Another day another deal which makes you question the meaning of money itself. SpaceX said this morning it has an option to buy Cursor for $60 billion later this year, or pay the coding startup $10 billion for the work they are already doing together, Elon Musk said on his bully pulpit. Chasing the “code” opportunity has been top priority inside xAI, so this adds up.

SpaceX isn’t alone.

Over at Google, Sergey Brin has come out of semi-retirement to personally drive a DeepMind “strike team” whose job is to catch Anthropic in coding. (He wants Gemini to start writing Gemini. Recursive, that.) OpenAI just rolled out a Codex revamp last week with desktop control, memory, and multi-agent workflows aimed at the same target.

And they are all coming to the same conclusion because they are looking at Anthropic with lustful jealousy.

Anthropic says Claude Code is now growing revenues at a $2.5 billion run-rate, a number that has doubled since January 1. Claude Code was launched in May 2025. Six months later it was at $1 billion. Its sales are growing faster than a 1980s F1 monster, pulling the whole company along with it. Anthropic hit $14 billion in ARR in February, $19 billion in March, and around $30 billion this month.
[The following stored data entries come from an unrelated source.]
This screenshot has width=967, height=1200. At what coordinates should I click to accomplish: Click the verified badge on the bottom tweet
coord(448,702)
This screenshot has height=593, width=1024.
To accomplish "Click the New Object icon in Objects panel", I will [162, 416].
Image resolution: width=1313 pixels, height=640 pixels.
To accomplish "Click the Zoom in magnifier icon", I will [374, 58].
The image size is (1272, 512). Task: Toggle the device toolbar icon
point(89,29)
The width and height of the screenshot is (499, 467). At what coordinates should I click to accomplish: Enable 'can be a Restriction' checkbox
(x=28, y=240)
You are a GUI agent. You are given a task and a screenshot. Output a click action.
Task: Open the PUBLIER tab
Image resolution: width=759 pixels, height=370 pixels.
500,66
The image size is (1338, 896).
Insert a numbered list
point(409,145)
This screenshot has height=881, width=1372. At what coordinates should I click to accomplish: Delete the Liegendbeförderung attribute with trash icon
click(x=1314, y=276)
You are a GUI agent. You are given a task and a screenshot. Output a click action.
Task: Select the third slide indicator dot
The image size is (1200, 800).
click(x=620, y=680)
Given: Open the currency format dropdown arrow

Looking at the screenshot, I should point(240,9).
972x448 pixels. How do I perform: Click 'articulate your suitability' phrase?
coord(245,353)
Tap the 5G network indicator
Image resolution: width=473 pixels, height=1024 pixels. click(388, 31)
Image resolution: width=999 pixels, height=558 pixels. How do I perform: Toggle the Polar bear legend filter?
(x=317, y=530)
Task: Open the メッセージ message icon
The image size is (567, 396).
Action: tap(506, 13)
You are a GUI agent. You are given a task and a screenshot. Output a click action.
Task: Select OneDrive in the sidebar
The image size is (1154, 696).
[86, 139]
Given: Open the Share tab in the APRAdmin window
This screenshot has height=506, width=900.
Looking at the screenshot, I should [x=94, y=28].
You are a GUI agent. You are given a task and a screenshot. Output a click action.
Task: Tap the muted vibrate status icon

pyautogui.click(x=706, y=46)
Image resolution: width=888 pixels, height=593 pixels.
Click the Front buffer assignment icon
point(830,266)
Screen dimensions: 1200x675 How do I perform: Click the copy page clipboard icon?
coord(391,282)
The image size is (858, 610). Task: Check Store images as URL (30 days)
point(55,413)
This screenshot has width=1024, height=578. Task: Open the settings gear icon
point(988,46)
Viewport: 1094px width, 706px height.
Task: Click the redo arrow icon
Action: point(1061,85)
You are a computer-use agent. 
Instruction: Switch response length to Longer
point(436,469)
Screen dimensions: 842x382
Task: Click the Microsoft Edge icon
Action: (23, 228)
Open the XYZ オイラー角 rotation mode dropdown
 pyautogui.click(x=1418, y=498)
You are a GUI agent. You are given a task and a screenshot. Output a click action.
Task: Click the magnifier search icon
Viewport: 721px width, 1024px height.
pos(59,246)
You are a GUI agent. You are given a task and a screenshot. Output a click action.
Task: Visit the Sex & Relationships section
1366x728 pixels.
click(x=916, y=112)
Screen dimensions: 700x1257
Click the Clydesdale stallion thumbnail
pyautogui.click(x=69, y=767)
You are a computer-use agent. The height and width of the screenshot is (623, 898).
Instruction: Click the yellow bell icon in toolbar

Despite all the hoopla about AGI, and changing the course of human history (and it will), the fact remains that most of these big boys know one thing. Money is in automating software. Money gets the valuations. And valuations get the money.

In plain English, every tier-one AI lab, plus the guy building rockets to Mars, is pouring money, talent, and compute into one thing. Software that writes software. The holy grail (at present) is agents that can code and automate everything. Brin said as much in an internal memo. Anthropic’s own engineers say Claude Code now writes between 70 and 90 percent of their code. A recent analysis found that 4 percent of all public commits on GitHub are authored by Claude. That number was zero eighteen months ago.

And it isn’t just coders. Consider Meta. The company told its US employees this week that their computers will now record mouse clicks, keystrokes, and screenshots while they work. The data will train, in Meta’s own words, “AI agents that can perform work tasks autonomously.” Meta will spend up to $135 billion on AI infrastructure this year, more than the whole company generated in cash in 2025. On May 20, about 8,000 of those same employees, roughly 10 percent of the workforce, get laid off. They are training their own replacements.

Marc Andreessen famously said software was eating the world. Software may be eating the world, but looking around the AI landscape the buffet is starting by very much trying to eat its own. The people who build software are busy wiring up the machines that will build software in their place. Call it automation. Call it augmentation. Call it whatever makes you sleep. What it actually is, is software industrialization, happening right in front of our eyes.